Alimentar tu rendimiento
La nutrición durante la semana de competición favorece la recuperación y ayuda a construir reservas de energía. Como entrenas menos, no necesitas aumentar las calorías de forma drástica. Sin embargo, en los tres últimos días antes de la carrera deberías desplazar el equilibrio hacia los carbohidratos.

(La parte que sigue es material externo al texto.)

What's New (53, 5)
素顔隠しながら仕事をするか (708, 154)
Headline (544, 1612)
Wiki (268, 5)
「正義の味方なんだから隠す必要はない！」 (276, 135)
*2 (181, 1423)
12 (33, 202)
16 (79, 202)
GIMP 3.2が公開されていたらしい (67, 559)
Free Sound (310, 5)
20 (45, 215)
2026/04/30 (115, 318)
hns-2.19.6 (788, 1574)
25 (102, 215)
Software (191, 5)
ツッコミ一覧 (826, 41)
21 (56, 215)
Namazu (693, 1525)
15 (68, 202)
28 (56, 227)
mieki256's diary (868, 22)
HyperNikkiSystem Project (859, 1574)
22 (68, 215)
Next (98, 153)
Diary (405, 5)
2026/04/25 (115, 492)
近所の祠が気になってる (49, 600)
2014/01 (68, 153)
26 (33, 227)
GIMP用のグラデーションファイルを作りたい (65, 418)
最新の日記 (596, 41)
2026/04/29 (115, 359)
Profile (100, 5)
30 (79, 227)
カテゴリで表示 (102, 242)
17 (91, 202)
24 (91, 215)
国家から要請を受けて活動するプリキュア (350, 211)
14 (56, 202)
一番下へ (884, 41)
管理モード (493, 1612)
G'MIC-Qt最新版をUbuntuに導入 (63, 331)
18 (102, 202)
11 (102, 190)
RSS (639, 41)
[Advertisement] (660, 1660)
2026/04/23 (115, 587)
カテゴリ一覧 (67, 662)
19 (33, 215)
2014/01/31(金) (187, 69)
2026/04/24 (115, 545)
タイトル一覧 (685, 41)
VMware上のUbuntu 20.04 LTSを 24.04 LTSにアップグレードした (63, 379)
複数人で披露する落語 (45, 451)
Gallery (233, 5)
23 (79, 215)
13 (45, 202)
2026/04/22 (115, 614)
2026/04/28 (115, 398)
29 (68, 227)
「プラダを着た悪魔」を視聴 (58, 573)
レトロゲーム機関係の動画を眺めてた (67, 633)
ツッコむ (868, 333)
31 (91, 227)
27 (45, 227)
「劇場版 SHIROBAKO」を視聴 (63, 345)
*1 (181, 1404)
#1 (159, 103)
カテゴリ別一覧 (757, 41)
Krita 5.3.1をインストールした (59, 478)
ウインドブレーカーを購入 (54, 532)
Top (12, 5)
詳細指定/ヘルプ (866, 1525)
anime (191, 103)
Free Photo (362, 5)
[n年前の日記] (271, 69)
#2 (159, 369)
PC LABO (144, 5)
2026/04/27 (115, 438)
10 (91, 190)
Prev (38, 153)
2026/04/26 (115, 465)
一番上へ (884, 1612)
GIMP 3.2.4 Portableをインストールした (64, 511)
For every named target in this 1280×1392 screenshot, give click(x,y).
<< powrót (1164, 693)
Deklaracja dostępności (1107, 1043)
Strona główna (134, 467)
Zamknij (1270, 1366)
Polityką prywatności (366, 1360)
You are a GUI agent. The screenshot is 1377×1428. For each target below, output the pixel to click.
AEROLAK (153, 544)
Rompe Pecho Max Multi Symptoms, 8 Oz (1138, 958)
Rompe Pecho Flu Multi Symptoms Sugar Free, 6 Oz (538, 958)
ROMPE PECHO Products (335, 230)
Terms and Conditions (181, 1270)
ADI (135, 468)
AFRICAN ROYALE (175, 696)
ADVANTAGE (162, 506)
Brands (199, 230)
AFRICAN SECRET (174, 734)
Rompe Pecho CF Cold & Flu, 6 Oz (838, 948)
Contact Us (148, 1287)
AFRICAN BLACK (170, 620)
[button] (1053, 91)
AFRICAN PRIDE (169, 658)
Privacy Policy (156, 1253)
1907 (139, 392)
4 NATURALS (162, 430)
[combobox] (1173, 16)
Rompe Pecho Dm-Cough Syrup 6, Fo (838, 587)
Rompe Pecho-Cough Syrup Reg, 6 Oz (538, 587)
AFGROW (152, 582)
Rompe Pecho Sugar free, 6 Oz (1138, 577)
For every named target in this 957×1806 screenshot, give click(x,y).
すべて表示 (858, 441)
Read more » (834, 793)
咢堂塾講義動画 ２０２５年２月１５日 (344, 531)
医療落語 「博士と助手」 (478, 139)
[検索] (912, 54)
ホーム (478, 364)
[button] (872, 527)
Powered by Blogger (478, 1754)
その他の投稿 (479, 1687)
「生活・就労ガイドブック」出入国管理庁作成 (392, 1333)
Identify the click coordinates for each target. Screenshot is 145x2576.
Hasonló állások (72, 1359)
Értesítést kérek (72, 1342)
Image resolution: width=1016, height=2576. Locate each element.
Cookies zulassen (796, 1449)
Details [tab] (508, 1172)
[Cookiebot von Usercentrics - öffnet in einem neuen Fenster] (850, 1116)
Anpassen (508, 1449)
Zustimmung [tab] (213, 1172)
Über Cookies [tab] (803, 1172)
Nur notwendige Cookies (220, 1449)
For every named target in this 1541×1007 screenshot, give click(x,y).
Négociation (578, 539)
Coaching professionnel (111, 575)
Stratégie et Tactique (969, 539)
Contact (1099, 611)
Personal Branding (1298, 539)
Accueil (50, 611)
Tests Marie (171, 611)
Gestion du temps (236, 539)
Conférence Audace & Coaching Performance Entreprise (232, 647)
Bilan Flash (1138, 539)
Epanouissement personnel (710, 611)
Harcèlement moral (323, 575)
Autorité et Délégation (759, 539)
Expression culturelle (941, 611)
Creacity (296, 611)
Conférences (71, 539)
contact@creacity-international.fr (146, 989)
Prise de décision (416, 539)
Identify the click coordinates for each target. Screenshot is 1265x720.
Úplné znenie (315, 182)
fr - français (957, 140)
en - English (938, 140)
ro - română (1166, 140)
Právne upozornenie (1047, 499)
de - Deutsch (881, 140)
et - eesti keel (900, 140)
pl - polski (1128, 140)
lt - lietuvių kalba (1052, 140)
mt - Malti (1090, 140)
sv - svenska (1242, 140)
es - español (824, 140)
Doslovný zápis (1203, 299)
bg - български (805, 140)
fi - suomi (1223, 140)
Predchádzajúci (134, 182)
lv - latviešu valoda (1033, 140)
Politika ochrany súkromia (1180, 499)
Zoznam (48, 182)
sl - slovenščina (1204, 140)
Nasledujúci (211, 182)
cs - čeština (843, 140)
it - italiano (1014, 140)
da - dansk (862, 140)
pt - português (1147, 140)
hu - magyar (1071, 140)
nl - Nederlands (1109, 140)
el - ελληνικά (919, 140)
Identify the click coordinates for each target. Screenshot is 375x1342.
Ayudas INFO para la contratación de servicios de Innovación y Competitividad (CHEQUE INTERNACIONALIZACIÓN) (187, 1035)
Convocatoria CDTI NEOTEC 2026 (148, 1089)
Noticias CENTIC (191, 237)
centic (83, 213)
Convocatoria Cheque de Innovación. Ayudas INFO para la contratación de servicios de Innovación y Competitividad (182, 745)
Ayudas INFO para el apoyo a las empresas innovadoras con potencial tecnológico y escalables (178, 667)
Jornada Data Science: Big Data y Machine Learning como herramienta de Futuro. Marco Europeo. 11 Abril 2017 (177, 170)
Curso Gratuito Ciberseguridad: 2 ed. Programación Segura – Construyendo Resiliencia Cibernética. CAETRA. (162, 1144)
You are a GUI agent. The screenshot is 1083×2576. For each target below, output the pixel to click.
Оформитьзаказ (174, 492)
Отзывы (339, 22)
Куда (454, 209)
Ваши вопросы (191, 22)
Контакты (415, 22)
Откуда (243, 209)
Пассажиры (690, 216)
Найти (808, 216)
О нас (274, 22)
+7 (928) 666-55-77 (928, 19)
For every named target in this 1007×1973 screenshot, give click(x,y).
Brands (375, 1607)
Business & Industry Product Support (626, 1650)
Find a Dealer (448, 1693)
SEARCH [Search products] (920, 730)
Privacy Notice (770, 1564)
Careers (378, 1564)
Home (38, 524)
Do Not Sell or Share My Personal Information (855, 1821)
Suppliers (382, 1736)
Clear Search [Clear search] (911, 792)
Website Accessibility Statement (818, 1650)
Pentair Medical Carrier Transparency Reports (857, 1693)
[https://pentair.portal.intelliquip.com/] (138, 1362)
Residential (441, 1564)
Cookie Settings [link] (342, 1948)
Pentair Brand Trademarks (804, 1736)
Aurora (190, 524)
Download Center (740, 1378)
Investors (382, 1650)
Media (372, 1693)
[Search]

La carga de carbohidratos funciona maximizando las reservas de glucógeno en los músculos y el hígado. Para carreras más cortas, de menos de 90 minutos, una alimentación normal suele ser suficiente. Para eventos más largos, aumenta la ingesta de carbohidratos durante las últimas 48 horas hasta unos 7 a 10 gramos por kilogramo de peso corporal. Esto significa añadir más arroz, pasta, pan, patatas o avena a tus comidas habituales.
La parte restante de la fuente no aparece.